Translation overflows bubble Config → General → Typesetting: Text in box = Auto fit to box, Auto layout on. See §9.
GPU OOM Load model on demand, unload after idle, or lower detect_size / inpaint_size / use tiled inpainting.
HF 401 / gated Accept model terms on huggingface.co, create HF token, set in Config → General or HF_TOKEN.
Translator/OCR "invalid key" Set API key in Config → DL Module → that module’s params; use Test button; check proxy if needed.
Pip conflict / import error See OPTIONAL_DEPENDENCIES.md; use a clean venv and only install deps for modules you use.
First run "stuck" / slow Downloads take several minutes; set DISABLE_MODEL_SOURCE_CHECK=True to skip long connectivity check if needed. See §6 above.
CBR open fails Install pip install rarfile and add WinRAR or 7-Zip (UnRAR) to PATH. See §7.
Batch report / skipped pages Tools → Project → Show last batch report; double-click row to open page. See §7.

9. Translation text overflows bubble or formats badly

Symptoms: After translation, the text box resizes and extends outside the speech bubble, or text is poorly formatted (wrong line breaks, too big/small). Text may also be cropped at the bottom or form a narrow vertical column.

What helps: Use Auto layout and Text in box = Auto fit to box so layout uses the balloon region for line breaks and font scaling. The layout system prefers fewer, longer lines and fuller width usage; when Constrain text box to bubble is on, it scales font down if needed so text fits without cropping.

Settings that help:

Where Setting Recommendation
Config → General → Typesetting Text in box Set to Auto fit to box so the program scales font size to fit the balloon.
Config → General → Typesetting Auto layout Leave on so translation is split into lines according to the balloon region.
Config → General → Typesetting Font Size Decide by program lets layout choose font size; use use global setting only if you want a fixed size.
Config → General → Typesetting Constrain text box to bubble Keep on so the box stays inside the bubble; layout will scale font down if content would overflow.
config.json (optional) module.layout_optimal_breaks Keep true (default) for better line breaks (fewer, longer lines).
config.json (optional) module.layout_collision_check Keep true (default) so layout retries when text would overflow.

Per-block: Select one or more text blocks → right-click → Format → Auto fit font size to box to scale font so text fits the current box.

If it still overflows: The bubble region comes from the detector mask.
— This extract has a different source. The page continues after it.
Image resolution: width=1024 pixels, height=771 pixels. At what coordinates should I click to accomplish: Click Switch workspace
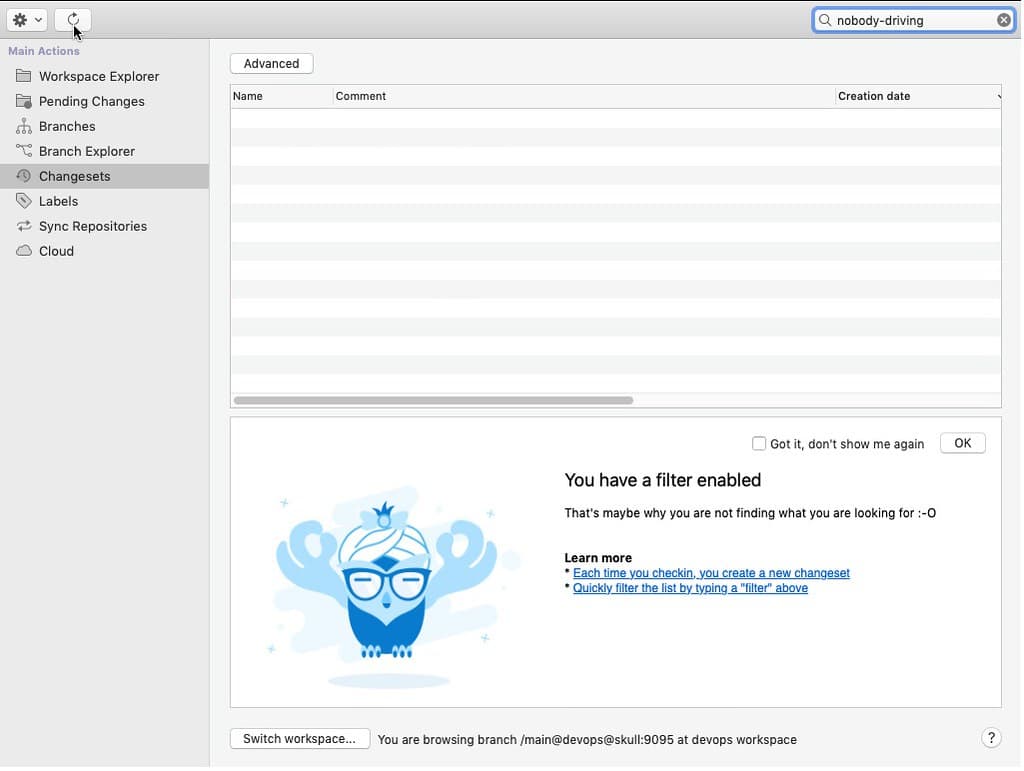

Try a different Text detection module or increase box_padding slightly so the detected region fully contains the bubble; then re-run Detect and Translate.


10. Text boxes in wrong position, stacked at top-left, or outside the image

Symptoms: After translation or layout, text boxes are all at the top-left, or some boxes appear far outside the image.

What to check Notes
Constrain text box to bubble Config → General → Typesetting → Constrain text box to bubble. When on, the box is forced to the detected bubble region (with correct image coordinates). If issues persist, try turning it off to see if layout without constrain works.
Initial upscale Config → General → Initial upscale (image_upscale_initial). When on, detection runs on a 2× (or larger) image; block coordinates are scaled back at the end of the pipeline. If the run was interrupted (e.g. before inpainting finished), blocks can stay in upscaled coordinates and appear in the wrong place. Try turning Initial upscale off to test whether positions fix.
center_text_in_bubble If present in config.json under module, it is ignored (the feature was removed). Safe to delete or leave as-is.
Merge gap ratio In config.json, module.merge_nearby_blocks_gap_ratio should be a normal value (e.g. 1.5). A value like 0.999... can be a float artifact; set to 1.5 if you use merge nearby blocks.

Code safeguard: When Constrain text box to bubble is on, the layout now clamps the text box to the image bounds so it never extends outside the panel, even if the bubble region is wrong or there is an upscale/coordinate mismatch.